Sèvres Outdoors 2014 — Cité de la Céramique de Sèvres
Avec Sèvres Outdoors 2014, les galeries parisiennes s’offrent un écrin de premier choix pour honorer les sculptures et installations monumentales de leurs artistes tout au long de l’été.
Si la visée curatoriale de l’événement se veut sans prétention, le parcours, très agréable, mêle des artistes venus d’horizons très différents et aux préoccupations diverses qui trouvent ici un terrain propice à la mise en valeur de leurs œuvres. Autour du bâtiment principal se succèdent ainsi des œuvres fortes, dont la drôlerie n’a d’égale que la réussite formelle et l’intelligence de la dimension. Dans la maximisation d’abord avec la croix d’Ernesto Sartori, réplique monumentale du signe multiplicateur, son imposante sculpture joue aussi de la simplicité du motif, de sa curieuse « perfection » face au réel, relevant la tension inhérente à toute lecture rationnelle du monde autant qu’à l’ambition architecturale d’imposer la logique des formes sur la nature. À l’opposé, Vincent Olinet, avec Rouge Sèvres érige un rouge à lèvre taillé au cœur d’un chêne, dont l’extrémité, une pointe peinte de rouge et grossièrement taillée finit d’en faire un objet hybride ; canon militaire dressé vers le ciel, organe sexuel exhibant sa virilité ou reproduction « naturelle » d’un classique du maquillage féminin, la force brute de la sculpture étonne et, indiciblement, marque les esprits pour mieux les activer.

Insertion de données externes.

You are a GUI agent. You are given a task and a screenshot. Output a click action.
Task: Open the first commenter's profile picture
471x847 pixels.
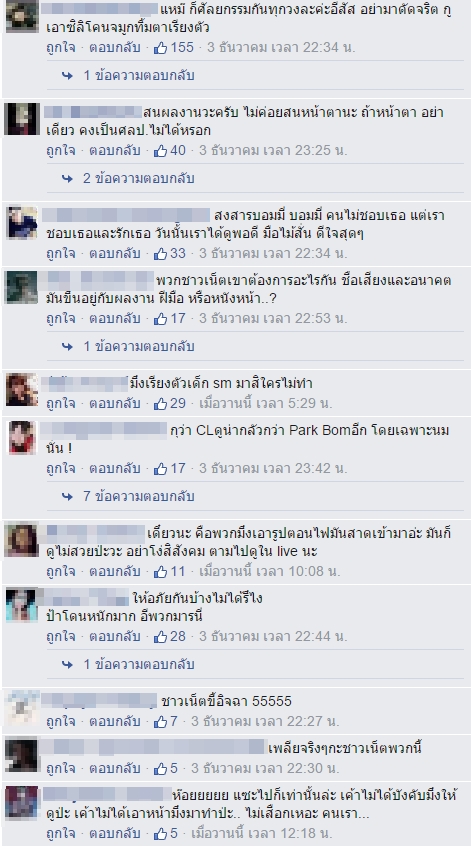point(22,17)
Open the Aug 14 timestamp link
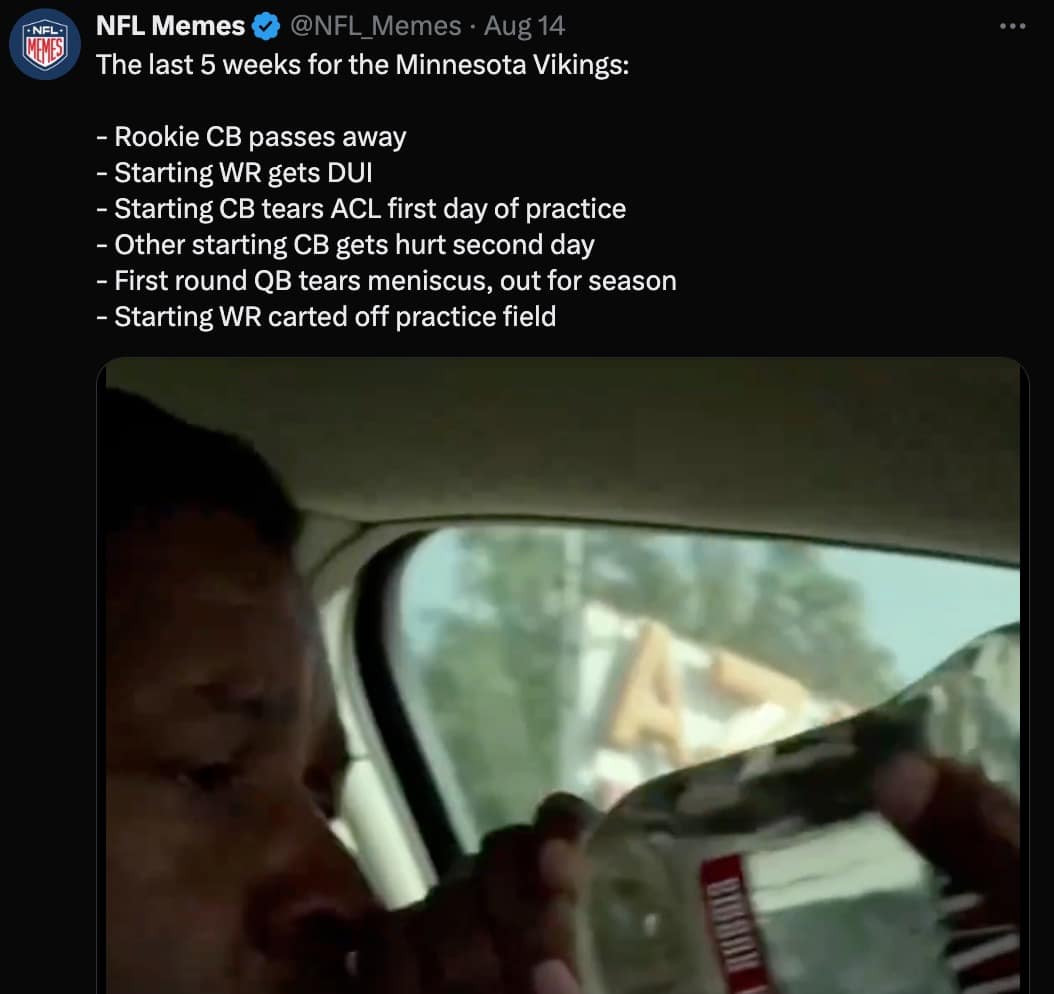This screenshot has height=994, width=1054. [x=524, y=26]
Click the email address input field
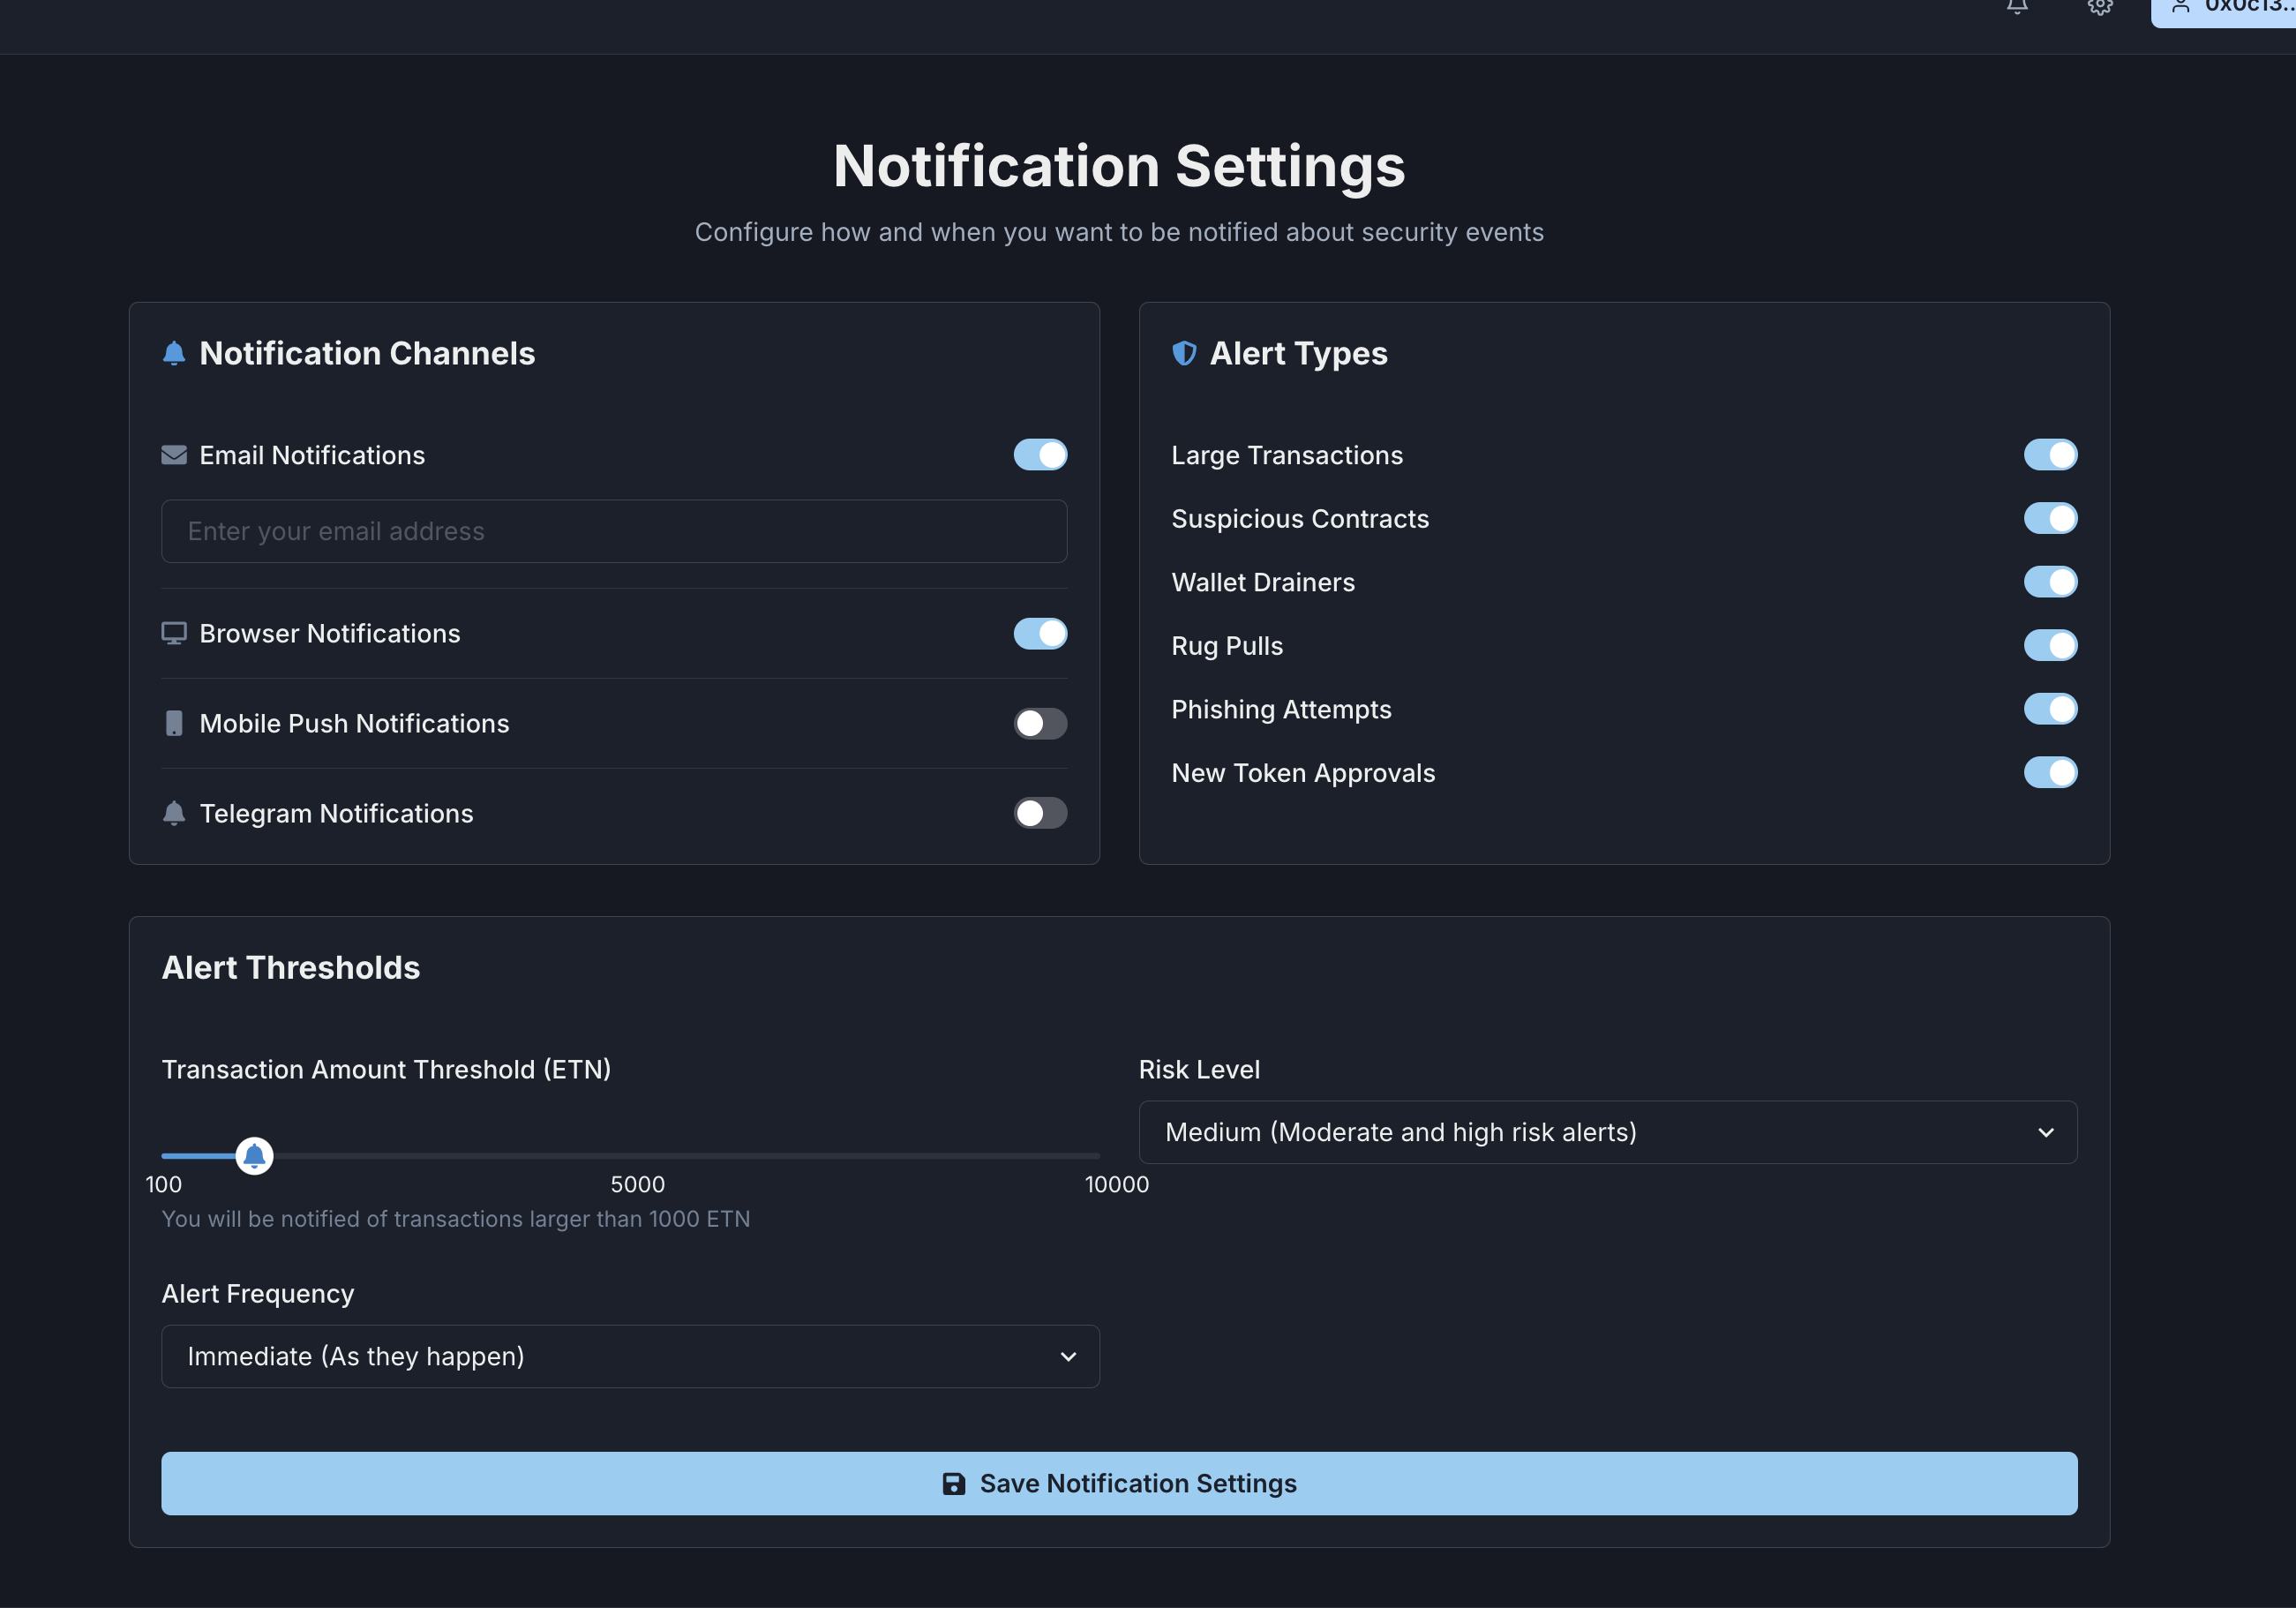This screenshot has height=1608, width=2296. pos(614,531)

Dans cette première partie de parcours et ressemblant étrangement à des distributeurs de bonbon Pez, les Totems en bois de Laurent Le Deunff conjuguent les références pour dessiner une œuvre audacieuse, libre et profonde, qui questionne, tout en retenue, aussi bien la représentation animalière, sa sacralisation que notre propre capacité à les percevoir.

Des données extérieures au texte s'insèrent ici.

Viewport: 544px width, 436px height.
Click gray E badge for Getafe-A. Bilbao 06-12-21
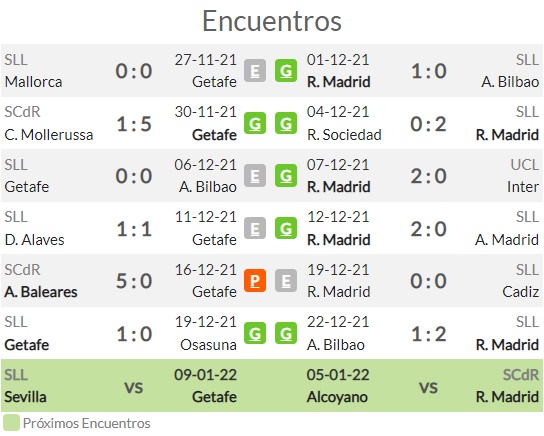tap(255, 176)
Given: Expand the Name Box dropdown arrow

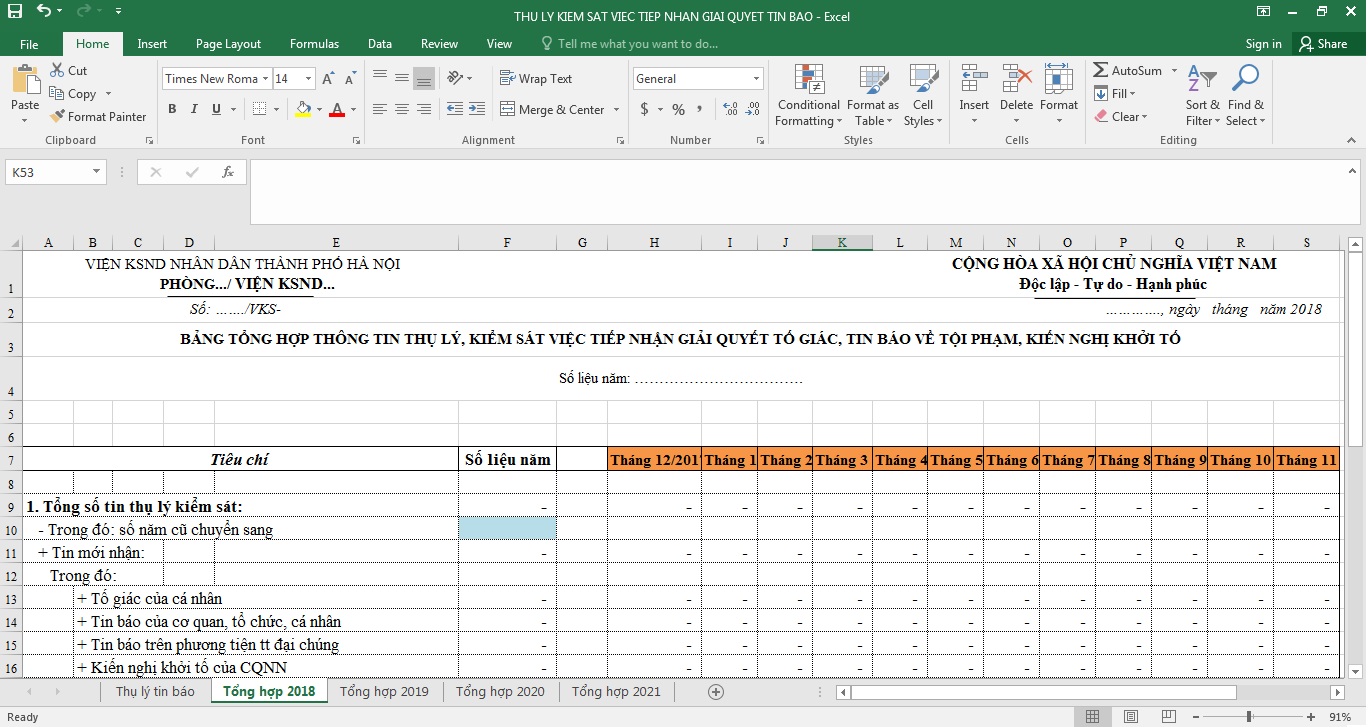Looking at the screenshot, I should (96, 172).
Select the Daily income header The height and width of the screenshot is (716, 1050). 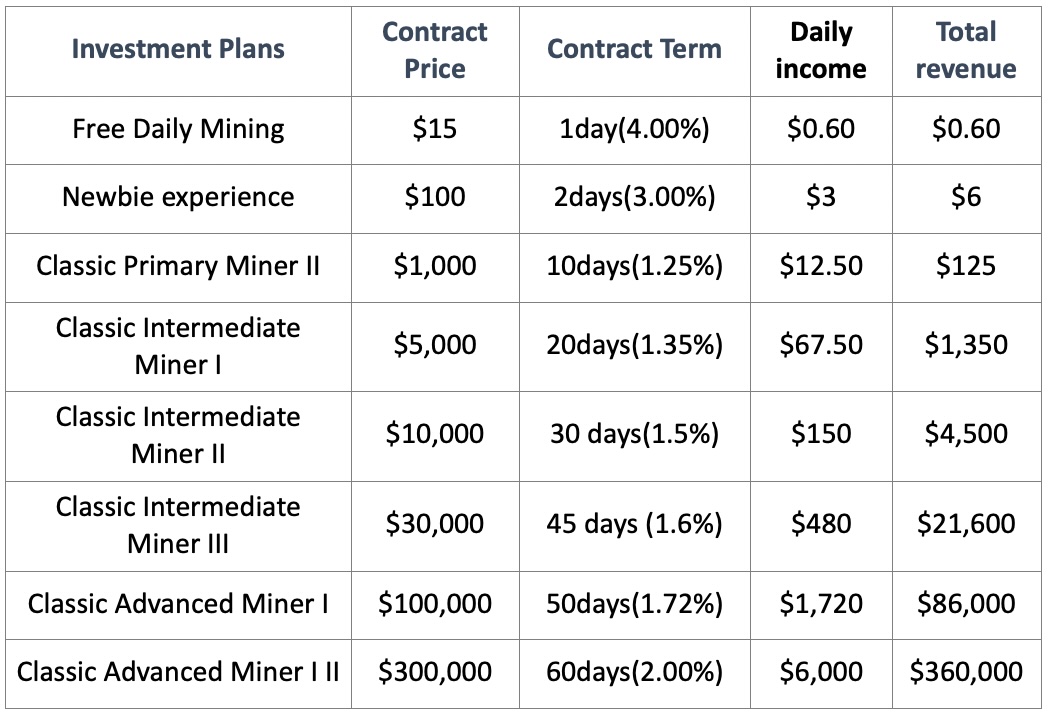821,50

La seconde partie, dans au cœur d’un jardin entouré d’arbres, révèle également de très belles pièces avec notamment un étonnant Vice Versa de Pablo Reinoso qui, dans un classicisme presque suranné, dessine une forme complexe où l’antique acier s’apparente presque à un câble en plastique, mélangeant les univers et les symboles dans une heureuse symétrie.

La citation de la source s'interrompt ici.